Both conditions can be caused by minor or severe health issues. Chest pain can be a sign that you are having a pulmonary embolism [a blood clot in the lung] or a heart attack. It can also be a symptom of gallbladder inflammation heartburn, as well as panic attack, cancer, or injured ribs. Shortness of breath, on the other hand, can be caused by a number of medical conditions, including life-threatening health issues, such as pneumonia, heart attack, severe asthma attack, or allergic reaction. 

Additionally, regarding chest pain and shortness of breath, the priority will depend on any other complaints, the age of the patient as well as the sex of the patient. For instance, a 70-year-old man suffering from shortness of breath will get the priority over a 25-year-old woman complaining of shortness of breath. 

  1. Abdominal pain

Abdominal pain covers symptoms that include stomach pains, spasms, and cramps. According to the Center for Disease Control [CDC], about 17% of patients who visit emergency rooms with abdominal pain are diagnosed with a severe condition. 

Abdominal pain can be caused by something as mild as menstrual cramps and indigestion, or as urgent as angina or appendicitis. Other life-threatening conditions such as aneurysm, ectopic pregnancy, or indigestion may also feel like abdominal pains. Because these conditions can be life-threatening, this is why patients experiencing them are given priority. 

Diagnosing the cause of abdominal pain is usually quite tricky, making it require multiple diagnostic tests like blood tests or CT scans. However, the most common causes of abdominal pain are renal and intestinal obstruction. 

  1. Severe headaches

It’s normal for people to experience headaches once in a while. Other people may also suffer from migraine, tension, or cluster headaches. But a headache that occurs suddenly and causes visual disturbances, seizures or confusion, accompanied by high fevers, is considered high-risk. Additionally, headaches that are more intense than any other patient has previously experienced are also considered high-risk. 

Severe headaches can be caused by serious reasons. For instance, a subarachnoid hemorrhage- bleeding between the brain and its surrounding tissue may be caused by a head injury. Severe headaches may also indicate a stroke or meningitis –serious conditions that are given priority in an emergency room. 

  1. Fever

The mean temperature of patients who visit the ER complaining of fever is 100.6°F. Fevers that are below 102°F are usually considered to be a mild symptom, which is usually caused by an infection that the body is trying to fight off, such as flu or cold. 

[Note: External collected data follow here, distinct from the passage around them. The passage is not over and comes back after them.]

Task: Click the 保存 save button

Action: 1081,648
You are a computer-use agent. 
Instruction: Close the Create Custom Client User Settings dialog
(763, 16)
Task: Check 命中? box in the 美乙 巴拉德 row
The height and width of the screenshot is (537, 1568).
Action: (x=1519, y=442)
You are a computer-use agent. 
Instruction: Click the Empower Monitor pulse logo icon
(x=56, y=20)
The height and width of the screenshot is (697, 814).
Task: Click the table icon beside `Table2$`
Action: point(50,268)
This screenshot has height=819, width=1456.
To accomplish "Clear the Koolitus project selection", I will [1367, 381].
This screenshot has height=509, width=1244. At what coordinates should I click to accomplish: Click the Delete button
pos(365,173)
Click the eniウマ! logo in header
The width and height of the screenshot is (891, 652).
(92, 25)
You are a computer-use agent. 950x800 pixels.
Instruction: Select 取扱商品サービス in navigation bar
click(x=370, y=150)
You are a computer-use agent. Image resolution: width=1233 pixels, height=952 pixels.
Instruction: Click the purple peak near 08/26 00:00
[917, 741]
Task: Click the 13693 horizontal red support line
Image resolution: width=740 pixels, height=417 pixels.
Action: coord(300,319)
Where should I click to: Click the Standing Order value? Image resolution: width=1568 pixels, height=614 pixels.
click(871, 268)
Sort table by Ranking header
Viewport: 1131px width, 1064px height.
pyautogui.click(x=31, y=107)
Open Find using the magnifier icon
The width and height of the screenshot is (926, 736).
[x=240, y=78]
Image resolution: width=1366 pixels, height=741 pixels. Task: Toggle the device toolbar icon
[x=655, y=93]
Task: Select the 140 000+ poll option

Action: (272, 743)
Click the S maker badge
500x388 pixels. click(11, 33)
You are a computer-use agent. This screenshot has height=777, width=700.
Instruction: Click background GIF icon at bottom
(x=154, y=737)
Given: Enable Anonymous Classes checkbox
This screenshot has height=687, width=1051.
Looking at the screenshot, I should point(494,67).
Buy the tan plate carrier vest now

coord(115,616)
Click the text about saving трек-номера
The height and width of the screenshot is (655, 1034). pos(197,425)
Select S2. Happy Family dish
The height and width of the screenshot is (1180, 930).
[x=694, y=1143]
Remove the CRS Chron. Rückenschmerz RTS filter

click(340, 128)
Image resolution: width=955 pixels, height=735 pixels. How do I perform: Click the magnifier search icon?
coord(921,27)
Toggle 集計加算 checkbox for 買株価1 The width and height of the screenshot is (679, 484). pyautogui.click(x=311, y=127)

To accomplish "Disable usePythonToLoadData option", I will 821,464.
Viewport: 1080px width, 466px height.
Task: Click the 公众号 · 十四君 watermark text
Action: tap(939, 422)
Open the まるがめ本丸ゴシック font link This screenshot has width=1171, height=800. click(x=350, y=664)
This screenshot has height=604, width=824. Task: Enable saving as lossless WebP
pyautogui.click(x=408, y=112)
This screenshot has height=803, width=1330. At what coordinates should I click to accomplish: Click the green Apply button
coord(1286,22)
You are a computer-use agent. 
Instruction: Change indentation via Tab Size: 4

But when a patient has a fever, accompanied by additional symptoms, such as a stiff neck or confusion, it could indicate encephalitis or meningitis. If the fever climbs go beyond 103°F and last more than two days, it requires emergency treatment. If a fever goes as high as 107° F, it puts the patient at risk for brain damage and should be treated as quickly as possible. 

  1. Vomiting

The cause of vomiting in patients can be much complicated to diagnose. Vomiting can be caused by mild factors such as a migraine headache, morning sickness, or viral infection, to severe causes, such as food allergies or food poisoning, to life-threatening, such as a symptom of a brain tumor. 

The physician at the emergency room will closely look at any co-existing conditions and symptoms, and conduct diagnostic tests such as a blood test, urine test, and X-rays to help determine the cause of the problem. So, vomiting, especially if it is severe, is usually given priority. 

  1. Pain

Patients who come to the emergency room complaining about non-specific pain can be challenging to handle. This kind of pain is usually quite different from that caused by an identifiable source, such as a person complaining of back pain or chest pain. Non-specific pain can be caused by several factors related to the body’s main organ systems, from the muscular system to the nervous system or the skeletal system. 

In this case, the ER staff will have to get an accurate medical history of the patient, either from the patient or through his or her primary care doctor. The information can help them identify if the pain has been acute or chronic.